Ma non soltanto la pittura sarà al centro della magnifica mostra organizzata in collaborazione con l'Azienda Speciale Palaexpo: anche pezzi scultorei unici, come la “Venere Capitolina” dai Musei Capitolini e il “Giove di Otricoli” dai Musei Vaticani.
Il “furto” e la restituzione
Oltre che nel campo militare, anche in quello delle belle arti Napoleone non ha risparmiato nulla: attraverso i trattati di pace imposti ai Paesi vinti, egli riuscì a legittimare una lunga serie di vere e proprie “razzie” di opere d'arte in tutta Europa. Dapprima nei Paesi Bassi, poi in Germania e in Italia: soltanto nella prima Campagna italiana ben 110 fra tele e sculture vennero trasferite nel Palazzo del Louvre di Parigi. Dal Regno di Napoli allo Stato Pontificio, fino a Venezia (dove furono addirittura prelevati il leone di bronzo da piazza San Marco e cavalli che ornavano la basilica), l'Italia fu il luogo privilegiato scelto dal Direttorio per arricchire le collezioni d'arte francesi, in base ad un preciso ordine:
L'Italia deve all'arte la maggior parte delle sue ricchezze e della sua fama; ma è venuto il momento di trasferirne il regno in Francia, per consolidare e abbellire il regno della libertà. (…) Questa gloriosa campagna, oltre a porre la Repubblica in grado di offrire la pace ai propri nemici, deve riparare le vandaliche devastazioni interne sommando allo splendore dei trionfi militari l'incanto consolante e benefico dell'arte.

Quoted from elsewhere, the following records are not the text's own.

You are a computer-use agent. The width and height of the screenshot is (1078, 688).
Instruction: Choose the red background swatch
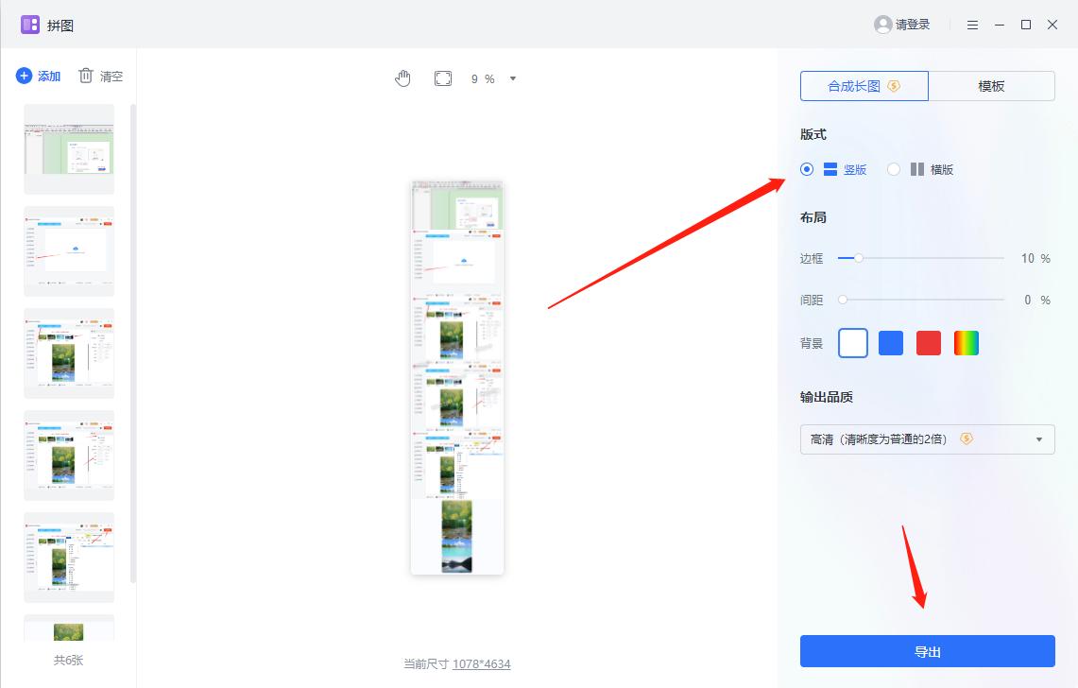(x=929, y=343)
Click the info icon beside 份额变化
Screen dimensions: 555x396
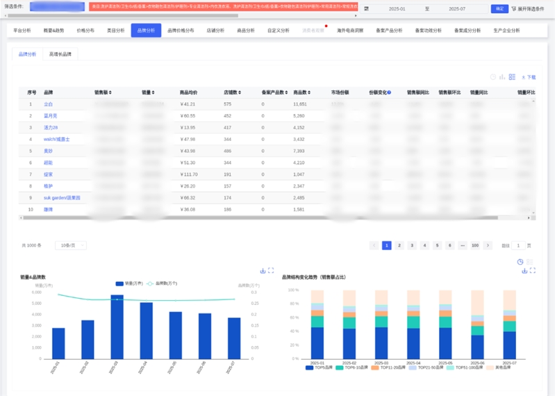(389, 92)
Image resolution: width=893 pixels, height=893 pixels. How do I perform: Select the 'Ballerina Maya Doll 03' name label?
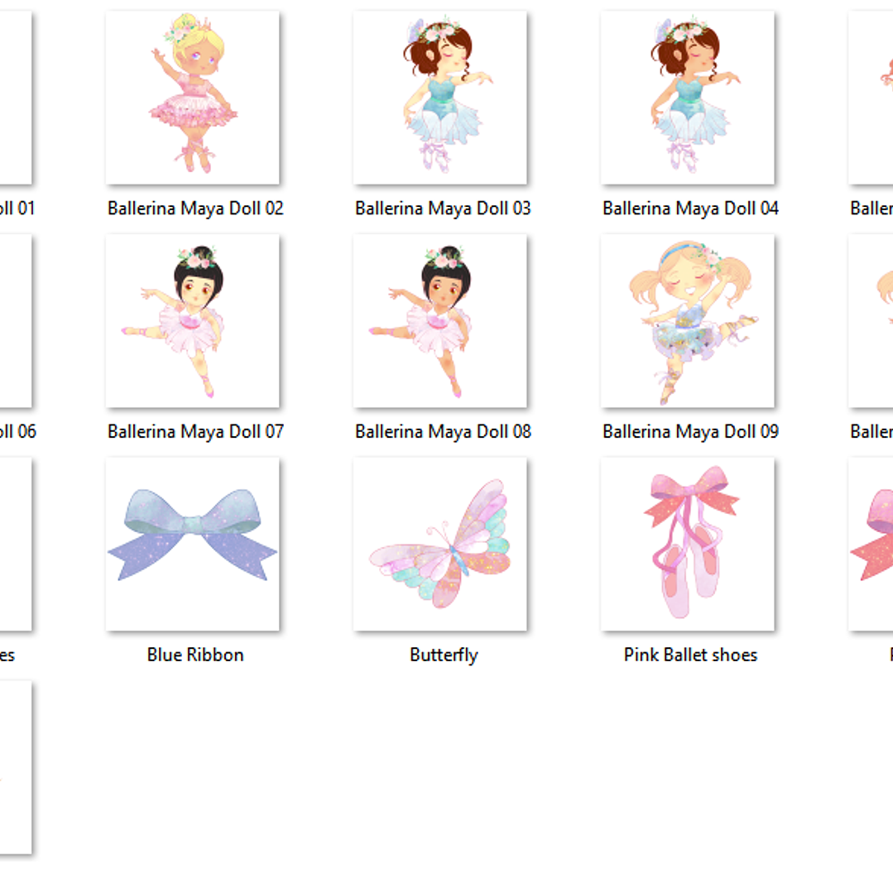[443, 209]
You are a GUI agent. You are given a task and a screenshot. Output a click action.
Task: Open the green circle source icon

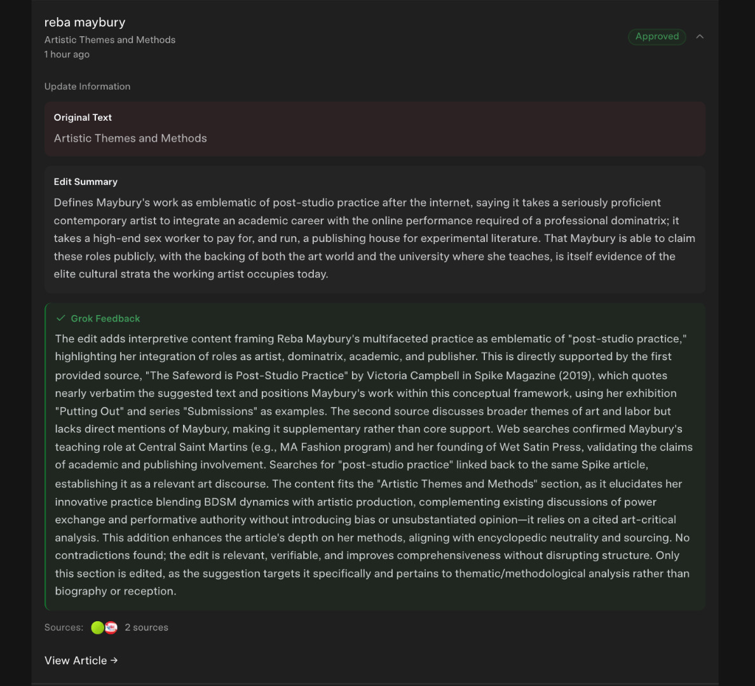98,628
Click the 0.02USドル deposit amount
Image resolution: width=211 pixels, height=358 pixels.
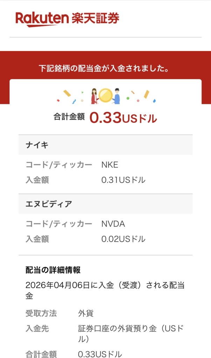click(123, 239)
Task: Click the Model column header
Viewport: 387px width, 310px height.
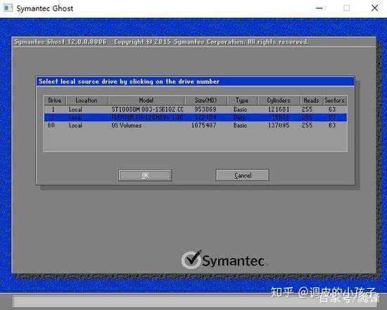Action: click(146, 101)
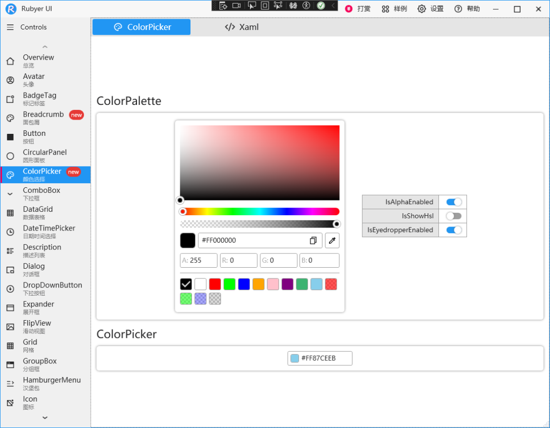The image size is (550, 428).
Task: Enable the IsShowHsl switch
Action: (453, 216)
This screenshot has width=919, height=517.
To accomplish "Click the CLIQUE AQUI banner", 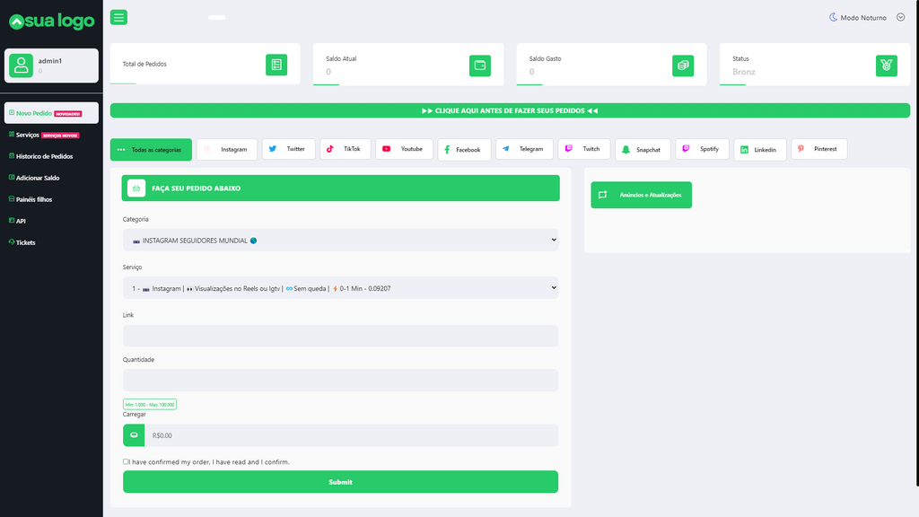I will [510, 110].
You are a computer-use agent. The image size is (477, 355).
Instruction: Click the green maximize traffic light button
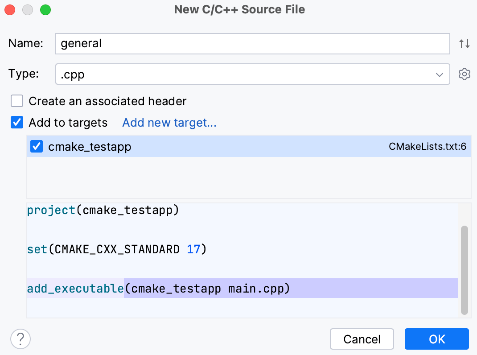click(45, 9)
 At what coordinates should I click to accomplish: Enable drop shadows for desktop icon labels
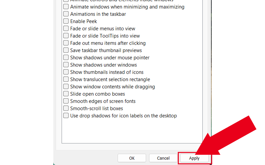point(66,116)
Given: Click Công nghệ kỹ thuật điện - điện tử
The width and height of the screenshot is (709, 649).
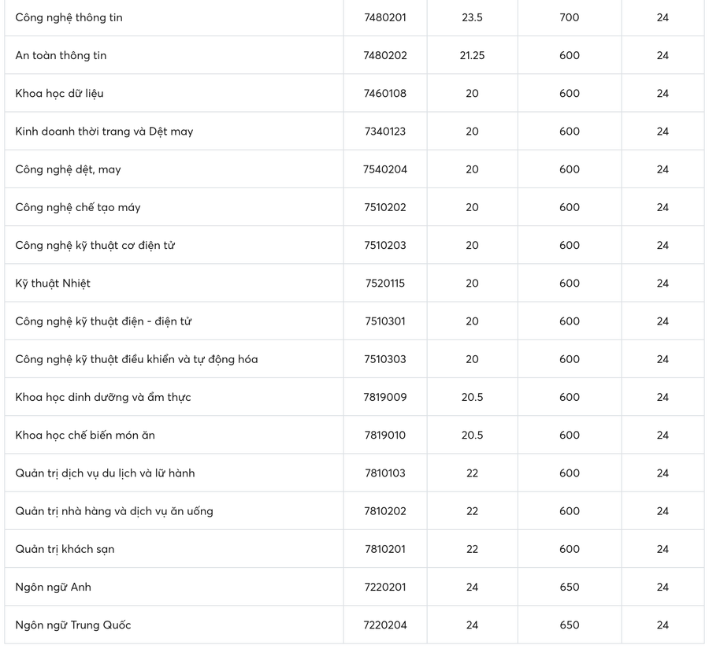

Di 506 dipinti portati in Francia, all'indomani di Waterloo soltanto 249 opere tornarono in Italia. E fu anche grazie ad Antonio Canova se molte delle opere portate via da Napoleone riuscirono poi a tornare al loro posto. L'artista, grazie alla fama di cui godeva già in vita presso tutte le corti europee, venne nominato commissario straordinario dallo Stato Pontificio e incaricato del recupero di molte delle opere sottratte.
La mostra “Il Museo Universale. Dal sogno di Napoleone a Canova” racconta appunto questa storia, duecento anni dopo. Un racconto che ha come scopo non solo quello di esporre, tutti insieme, alcuni dei più bei capolavori dell'arte italiana, ma anche di riflettere sull'importanza del patrimonio culturale come strumento di identità nazionale ed europea. Attraverso questa vicenda storica, l'esposizione sottolinea il ruolo fondamentale che a partire proprio dalla data fatidica del 1816, data in cui molti dei tesori “rubati” vennero restituiti, ha avuto l'arte nella costruzione di una cultura condivisa.
In quegli anni infatti, un numero consistente di opere è finito in depositi improvvisati, alimentando un dibattito critico sul valore pubblico del patrimonio artistico e favorendo l’apertura di musei che ancora oggi sono tra le realtà più significative del Paese: è il caso della Pinacoteca di Brera, delle Gallerie dell’Accademia di Venezia o della Pinacoteca di Bologna e di quella che oggi è la Galleria Nazionale dell’Umbria.